··· GIVEN DATA ···
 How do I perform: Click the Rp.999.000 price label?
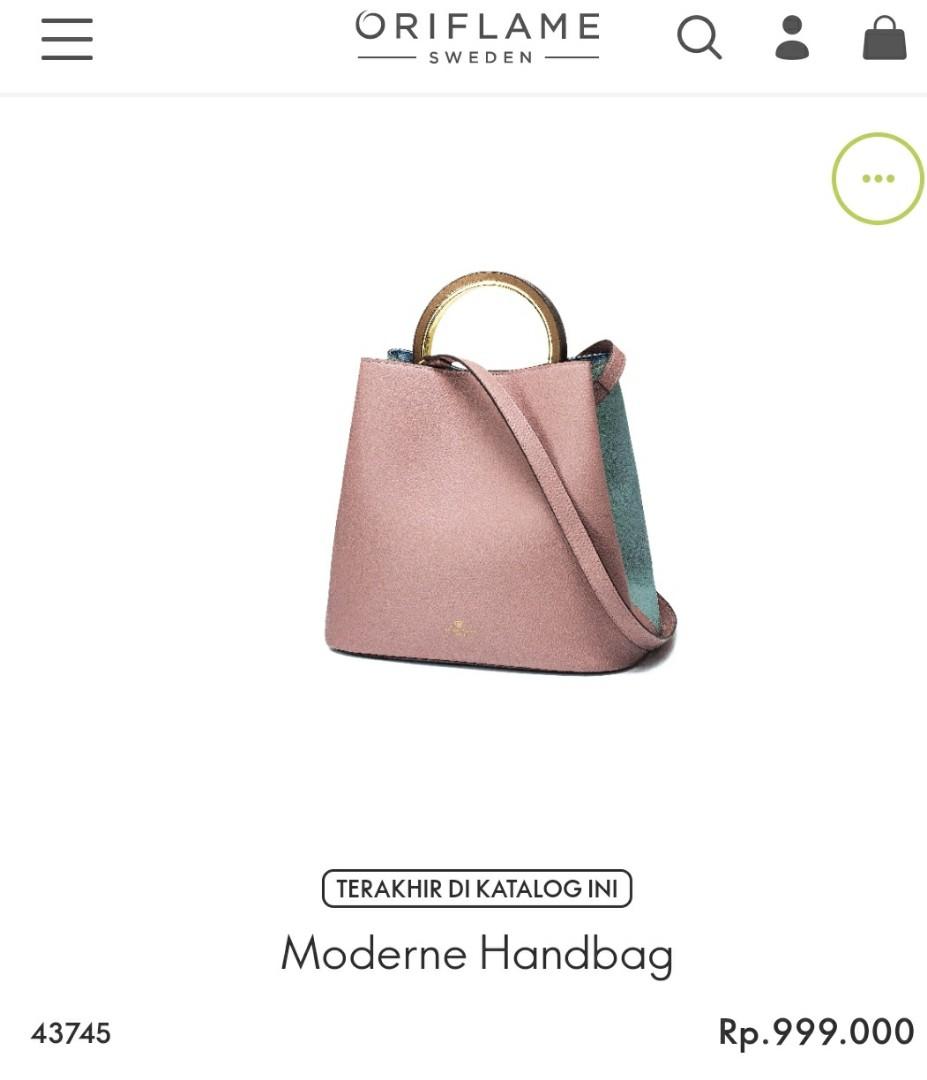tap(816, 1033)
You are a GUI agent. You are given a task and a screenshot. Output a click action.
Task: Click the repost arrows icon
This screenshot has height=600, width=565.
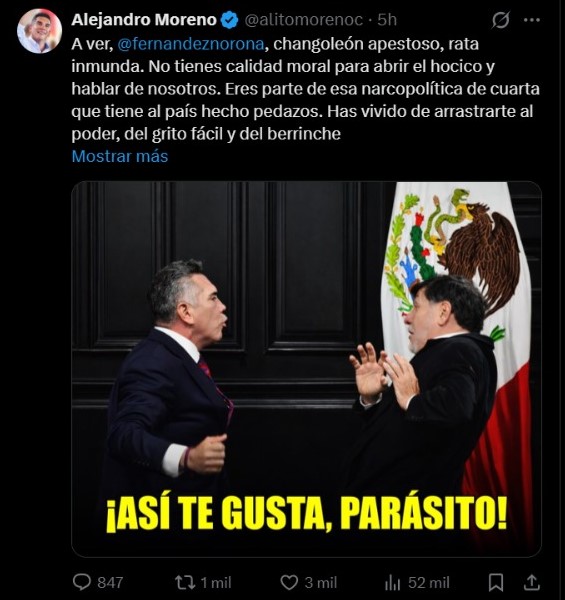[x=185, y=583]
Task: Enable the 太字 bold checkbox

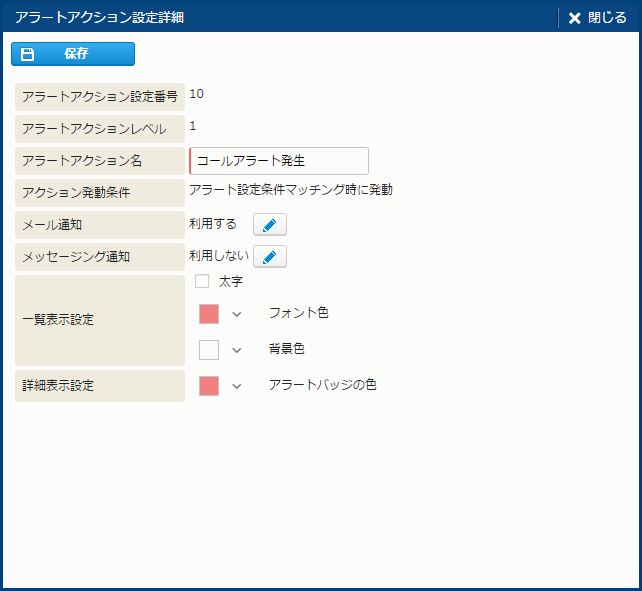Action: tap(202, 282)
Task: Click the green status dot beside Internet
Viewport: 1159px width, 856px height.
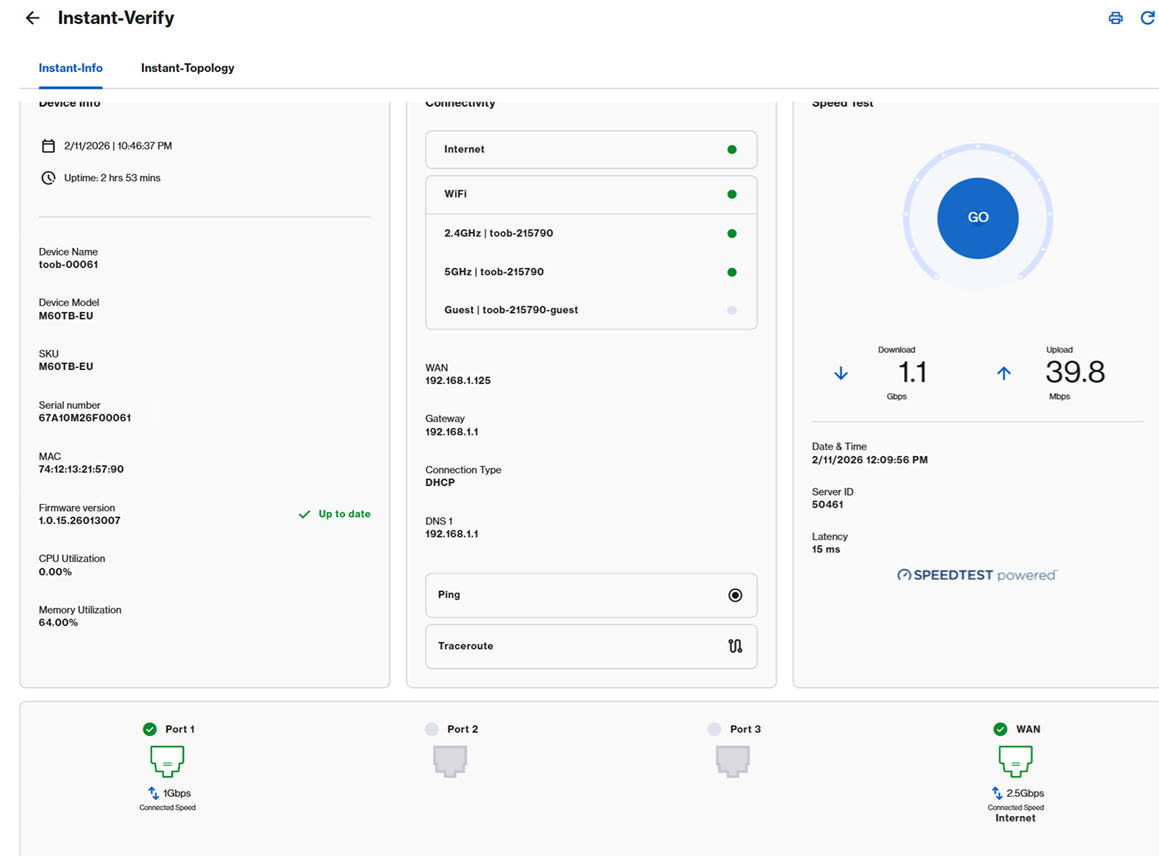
···
## ABOUT THIS EXERCISE
Transcribe all records verbatim and omit each image.

## FINISHED TASK
 How do I perform: Click the Rp.999.000 price label?
tap(816, 1033)
You are a GUI agent. You are given a task and a screenshot. Output a click action.
Task: Click the repost arrows icon
This screenshot has height=600, width=565.
[x=185, y=583]
Task: Enable the 太字 bold checkbox

Action: tap(202, 282)
Task: Click the green status dot beside Internet
Viewport: 1159px width, 856px height.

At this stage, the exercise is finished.